E’ un inserto metallico (disponibile anche in diversi colori) che va installato nei fori filettati alfine di ripristinare madreviti spanate o particolarmente rovinate, oppure di ottenere dei filetti più robusti. All’occhio ha l'aspetto di una semplice molla e solitamente è realizzato in acciaio, ecco il perchè della sua robustezza. Il kit si compone di pochi strumenti ed è reperibile presso le ferramenta più fornite o nei negozi online su internet. E’ dunque composto da una tabella con le misure di riferimento per il foro e la maschiatura, gli helicoil di diverse misure, il maschio intermedio HSS (un utensile per filettare solitamente a forma di "T"), eventualmente in versione pilot nose per maschiatura combinata e l’utensile posatore.

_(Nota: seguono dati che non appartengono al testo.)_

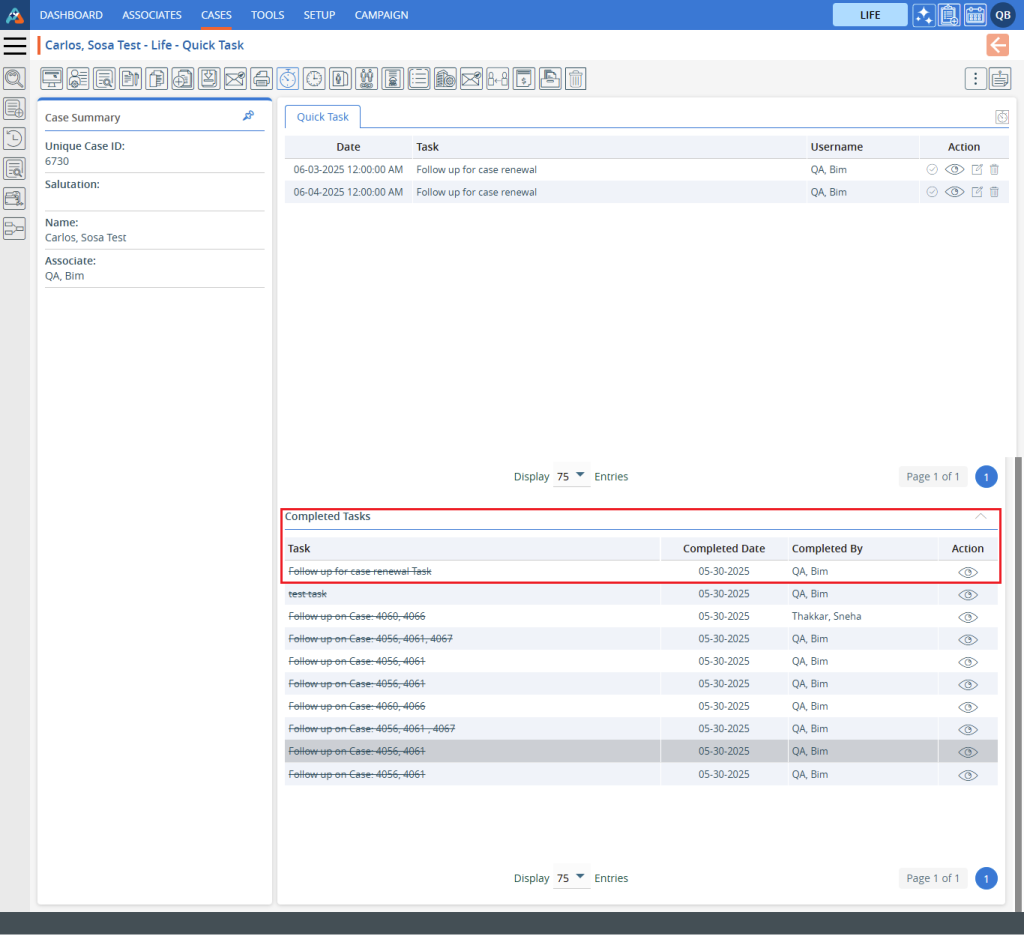The width and height of the screenshot is (1024, 936).
Task: Click the calendar icon in top header
Action: [975, 15]
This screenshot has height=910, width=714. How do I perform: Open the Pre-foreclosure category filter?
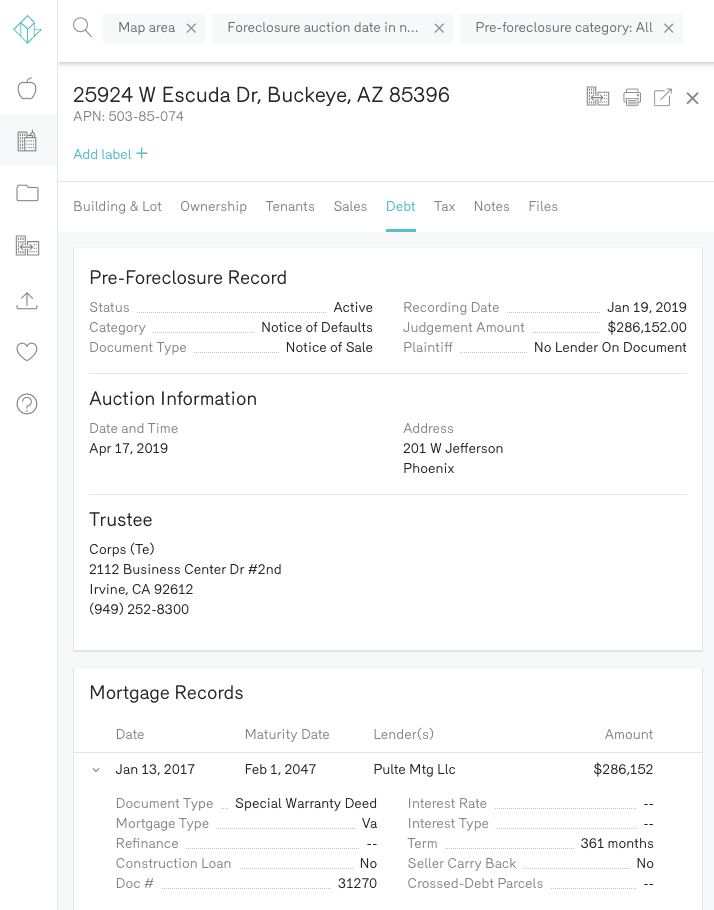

I fili degli helicoil sono a sezione romboidale laminati a freddo e solitamente il materiale utilizzato è l'acciaio inossidabile AISI 304 (esiste anche in acciaio inossidabile AISI 316, in nimonic, in inconel ed in bronzo fosforoso - tutte leghe speciali - per gli impegni più gravosi). Sostanzialmente il filo viene avvolto come una vera e propria molla, in modo che il diametro esterno delle spire ("a riposo") sia di poco superiore a quello del foro in cui verrà avvitato. Il diametro interno (sempre "a riposo") sarà di conseguenza maggiore rispetto a quello delle viti che dovrà accogliere. Per avvitare l’helicoil, vi è poi una delle estremità del filo che è piegato esattamente ad angolo retto a formare un nasello radiale trascinatore. L’helicol va dunque inserito e di conseguenza avvitato con un apposito utensile e le spire, si contraggono e si adattano al diametro del buco, azione che assicura la corretta superficie di contatto ed il corretto bloccaggio e serraggio dell'inserto a contatto con la parete del foro stesso.

LA PROCEDURA
Veniamo ora al montaggio seguendo una determinata e corretta procedura. Come già detto, il nostro caso ha interessato la vite che tiene la leva del cambio. Come prima cosa, dobbiamo naturalmente rimuovere quest’ultima. Con il compressore soffiamo via lo sporco e puliamo con del petrolio bianco la parte esterna da eventuali accumuli di grasso. Pratichiamo un foro di opportuno diametro, indicato da tabelle, effettuando la filettatura con il maschio che deve ovviamente essere di passo e dimensioni adatte (le tabelle aiutano anche in questa fase). Il materiale in eccesso, si accumulerà sul maschio stesso ed una parte cadrà a terra. A questo punto, lubrifichiamo e con dell’aria compressa, puliamo il foro appena praticato per rimuovere eventuali eccessi di materiale e polveri. Si può ora appoggiare l'helicoil all'imboccatura del foro e con l'apposito posatore (a mano o automatico) e con delicatezza lo si avvita, assicurandosi che questo entri completamente nel foro. Una volta inserito, si può spezzare il trascinatore (con una pinza a becco lungo o tramite l’apposito posatore) facendo attenzione che non caschi nella sede stessa. Effettuata una prova per vedere che tutto sia corretto con una vite nuova, si può procedere con il rimontaggio delle relative rondelle (meglio se nuove e del medesimo passo). Siete dunque pronti, sicuri di avere ora la corretta tenuta ed il giusto bloccaggio.